Mononeme: a new secretory organelle in Plasmodium falciparum merozoites identified by localization of rhomboid-1 protease - PubMed (original) (raw)
Mononeme: a new secretory organelle in Plasmodium falciparum merozoites identified by localization of rhomboid-1 protease
Subhash Singh et al. Proc Natl Acad Sci U S A. 2007.
Abstract
Compartmentalization of proteins into subcellular organelles in eukaryotic cells is a fundamental mechanism of regulating complex cellular functions. Many proteins of Plasmodium falciparum merozoites involved in invasion are compartmentalized into apical organelles. We have identified a new merozoite organelle that contains P. falciparum rhomboid-1 (PfROM1), a protease that cleaves the transmembrane regions of proteins involved in invasion. By immunoconfocal microscopy, PfROM1 was localized to a single, thread-like structure on one side of the merozoites that appears to be in close proximity to the subpellicular microtubules.
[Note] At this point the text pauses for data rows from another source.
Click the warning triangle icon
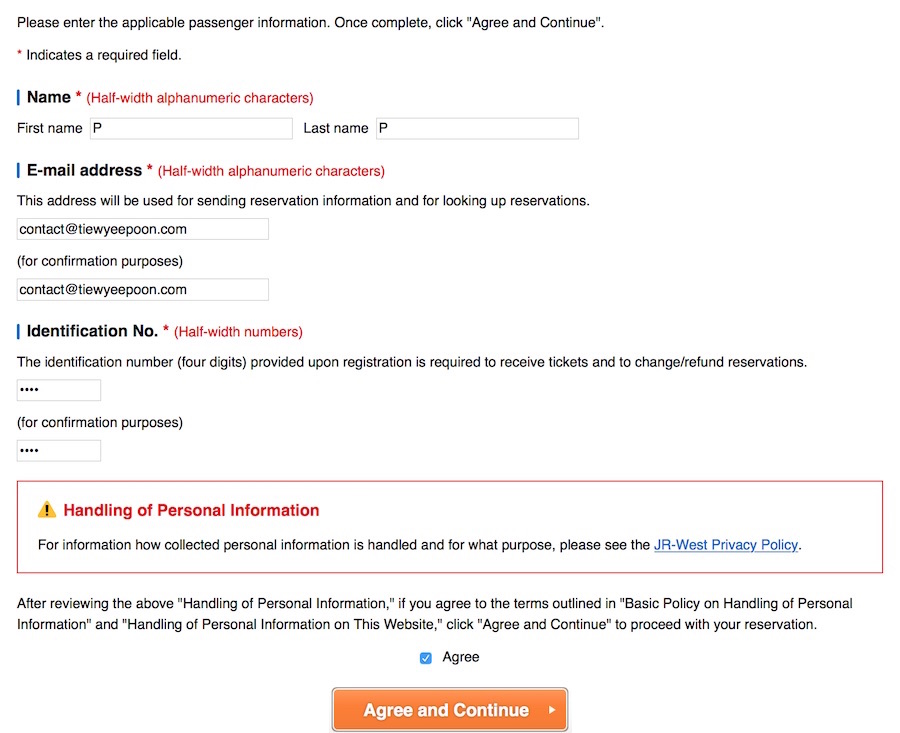Image resolution: width=900 pixels, height=733 pixels. point(47,510)
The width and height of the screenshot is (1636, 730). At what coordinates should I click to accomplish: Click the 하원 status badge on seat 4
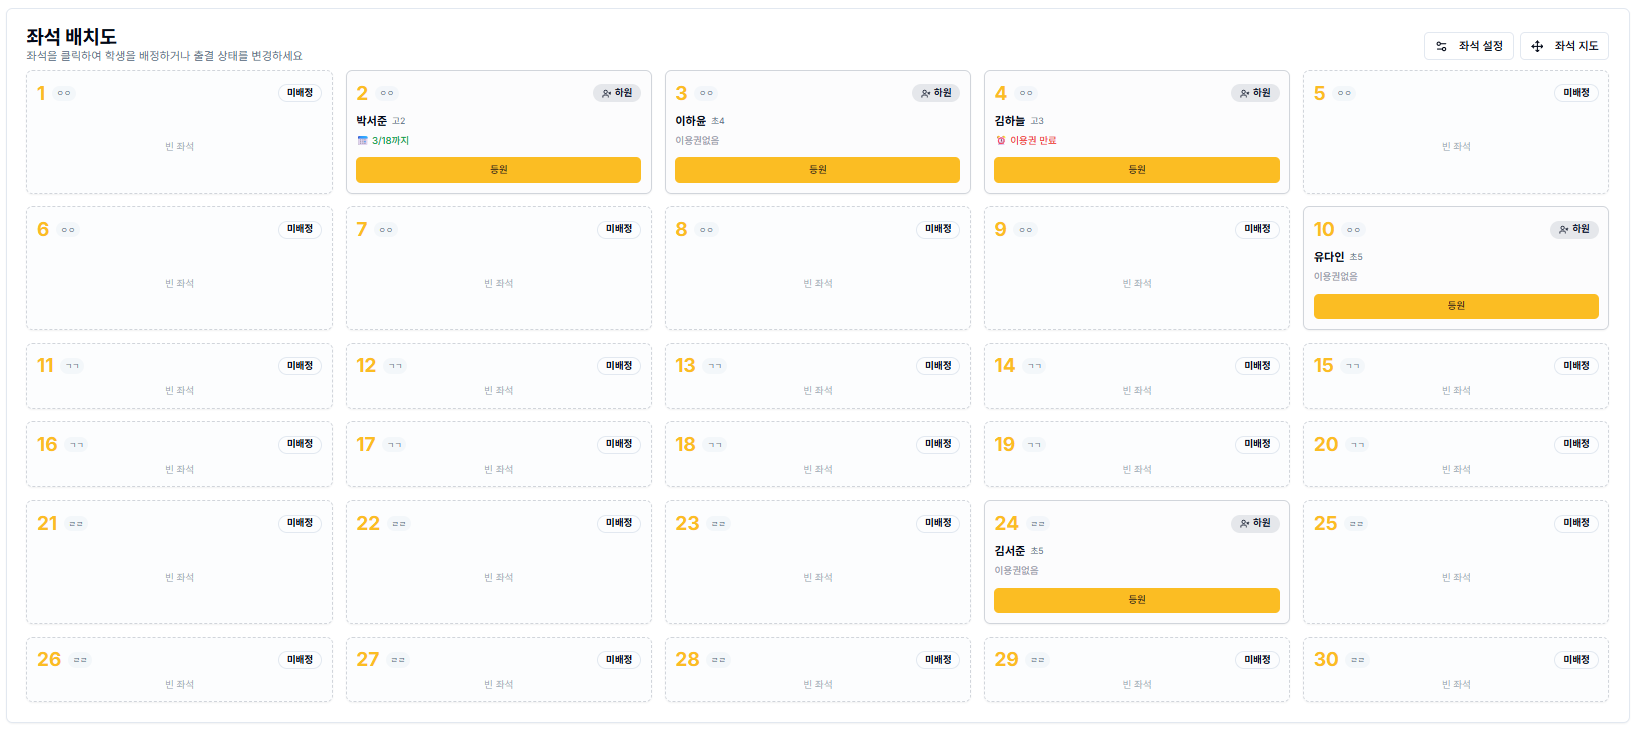click(x=1255, y=93)
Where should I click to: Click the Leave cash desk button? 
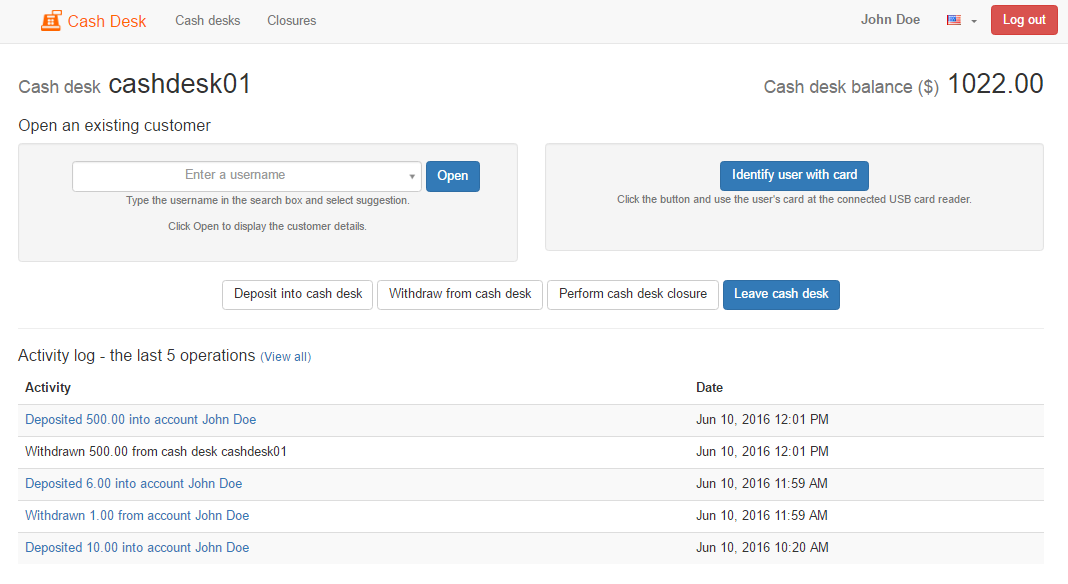pyautogui.click(x=781, y=294)
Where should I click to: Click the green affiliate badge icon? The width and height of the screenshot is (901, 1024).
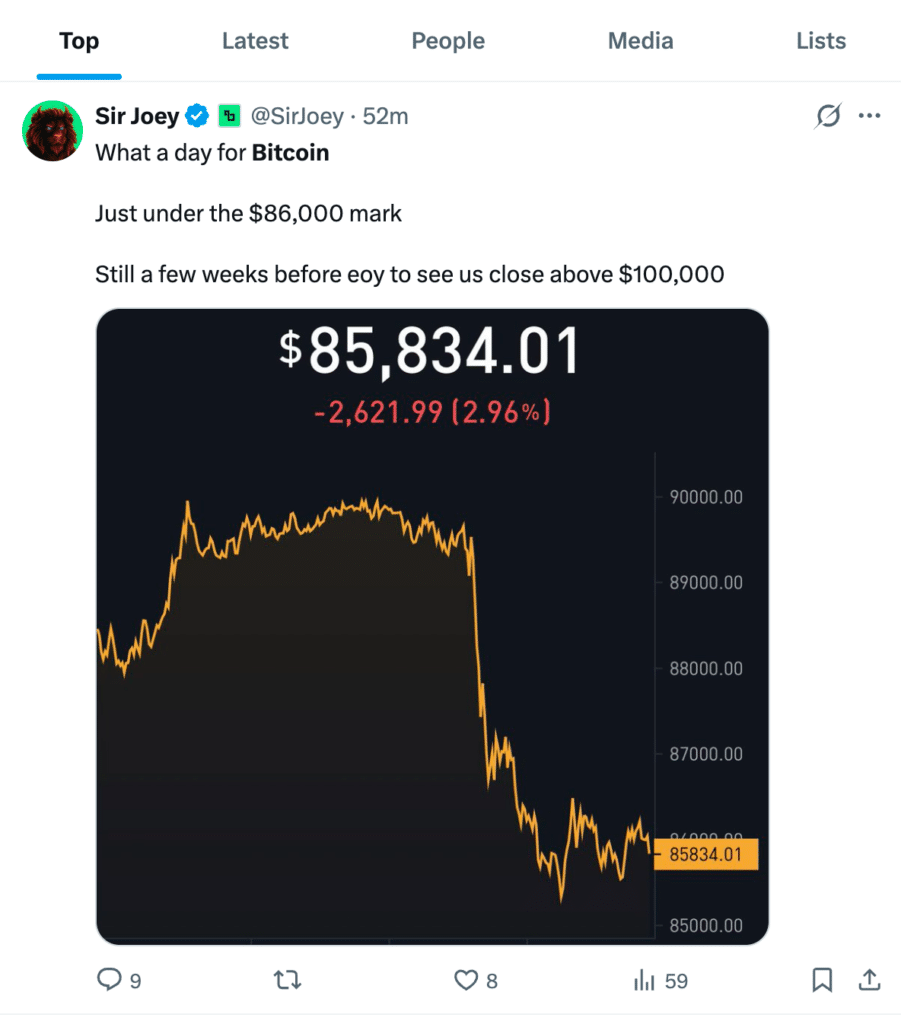tap(229, 116)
PfROM1 was not found associated with micronemes, rhoptries, or dense granules, the three identified secretory organelles of invasion. Release of merozoites from schizonts resulted in the movement of PfROM1 from the lateral asymmetric localization to the merozoite apical pole and the posterior pole. We have named this single thread-like organelle in merozoites, the mononeme.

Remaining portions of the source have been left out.